> **Berdasarkan informasi**:
a – Salin seluruh bacaan latihan tentang Corrie ten Boom kata demi kata, tanpa perubahan apa pun.
b – Tuliskan kembali baris-baris data di antara baris yang memuat "I want to click" dan baris yang memuat "Identify the location of restore-button: ▫.", termasuk kedua baris itu, tanpa diubah. Jangan sertakan gambarnya.

> **Bacaan latihan**:
▶

Jumat, 12 Maret 2021

DITARIK OLEH ANUGERAH-NYA

Ketika melayani di Jepang, Corrie ten Boom tiba di gereja pada ibadah malam dengan perasaan mengasihani diri sendiri. Ia sangat lelah dan perutnya tidak biasa diisi dengan makanan asing. Betapa ia merindukan kembali makanan Eropa yang lezat di tanah airnya, Belanda. Ia membayangkan sebuah meja di mana ia tidak perlu duduk bersila di lantai, dan tempat tidur yang lembut ketimbang tikar keras yang dipakai orang Jepang untuk tidur.

 

Pada kebaktian malam itu ia melihat seorang pria yang sedikit bungkuk di kursi roda. Wajahnya memancarkan ekspresi paling bahagia yang bisa ia bayangkan. Setelah ibadah, penerjemahnya memperkenalkan orang itu kepadanya. Ketika Corrie bertanya tentang beberapa paket kecil yang dibungkus kertas cokelat dan diikat dengan tali di pangkuannya, ia tersenyum lebar. Dengan hati-hati ia membuka salah satu bungkusan paket itu untuk menunjukkan isinya. Dengan antusias ia menjelaskan: “Ini adalah Injil Yohanes, ditulis dalam huruf Braille. Saya baru saja menyelesaikannya!” Selanjutnya ia menjelaskan bahwa ini kelimabelas kalinya ia telah menulis Injil Yohanes dalam huruf Braille. Ia juga menulis kita lain dari Injil serta beberapa bagian Alkitab yang lebih pendek untuk orang buta.

◀

> **Data yang diberikan**:
▶

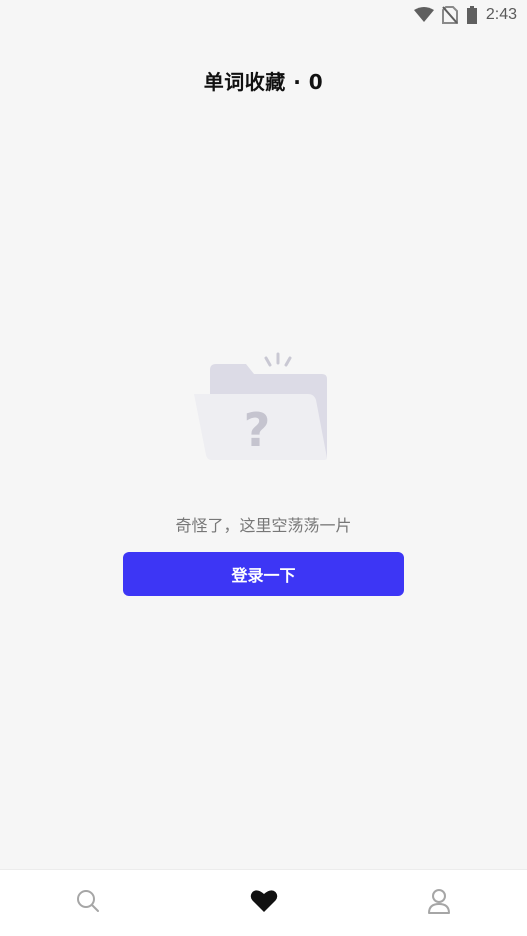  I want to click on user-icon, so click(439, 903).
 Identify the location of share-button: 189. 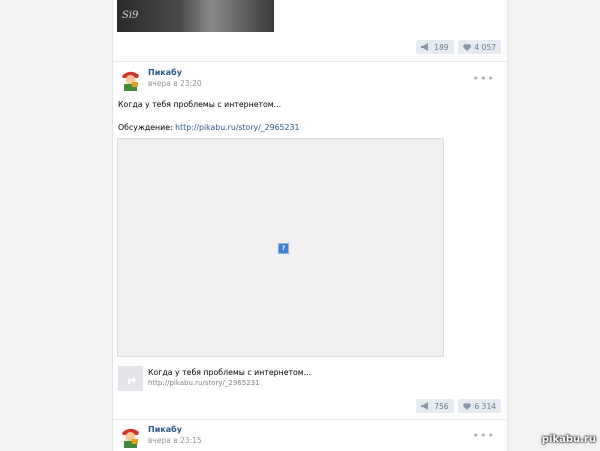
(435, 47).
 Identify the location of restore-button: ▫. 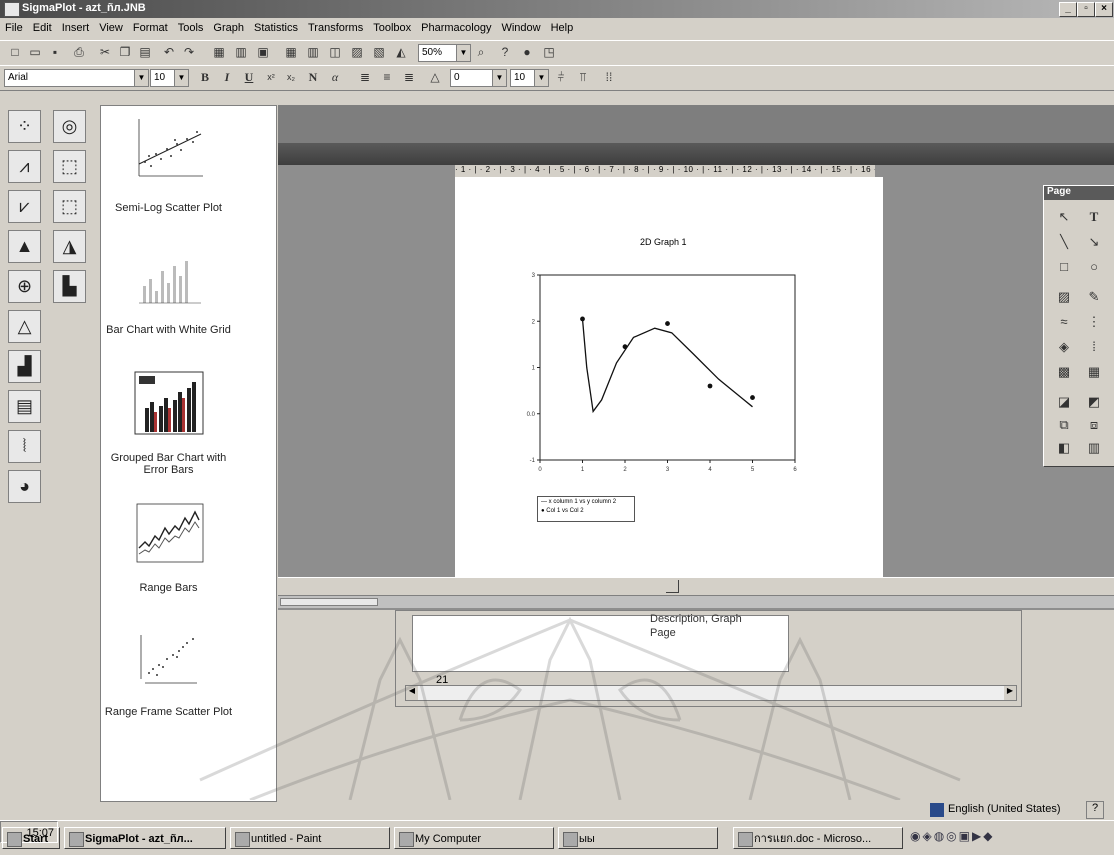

◀
▶

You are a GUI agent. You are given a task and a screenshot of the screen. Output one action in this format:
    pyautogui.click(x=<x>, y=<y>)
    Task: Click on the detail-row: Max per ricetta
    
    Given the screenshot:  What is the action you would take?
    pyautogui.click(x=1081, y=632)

◀

> **Bagian jawaban**:
a –
Jumat, 12 Maret 2021

DITARIK OLEH ANUGERAH-NYA

Ketika melayani di Jepang, Corrie ten Boom tiba di gereja pada ibadah malam dengan perasaan mengasihani diri sendiri. Ia sangat lelah dan perutnya tidak biasa diisi dengan makanan asing. Betapa ia merindukan kembali makanan Eropa yang lezat di tanah airnya, Belanda. Ia membayangkan sebuah meja di mana ia tidak perlu duduk bersila di lantai, dan tempat tidur yang lembut ketimbang tikar keras yang dipakai orang Jepang untuk tidur.

 

Pada kebaktian malam itu ia melihat seorang pria yang sedikit bungkuk di kursi roda. Wajahnya memancarkan ekspresi paling bahagia yang bisa ia bayangkan. Setelah ibadah, penerjemahnya memperkenalkan orang itu kepadanya. Ketika Corrie bertanya tentang beberapa paket kecil yang dibungkus kertas cokelat dan diikat dengan tali di pangkuannya, ia tersenyum lebar. Dengan hati-hati ia membuka salah satu bungkusan paket itu untuk menunjukkan isinya. Dengan antusias ia menjelaskan: “Ini adalah Injil Yohanes, ditulis dalam huruf Braille. Saya baru saja menyelesaikannya!” Selanjutnya ia menjelaskan bahwa ini kelimabelas kalinya ia telah menulis Injil Yohanes dalam huruf Braille. Ia juga menulis kita lain dari Injil serta beberapa bagian Alkitab yang lebih pendek untuk orang buta.

b –
  I want to click on user-icon, so click(439, 903).
 Identify the location of share-button: 189. 
(435, 47).
 Identify the location of restore-button: ▫. 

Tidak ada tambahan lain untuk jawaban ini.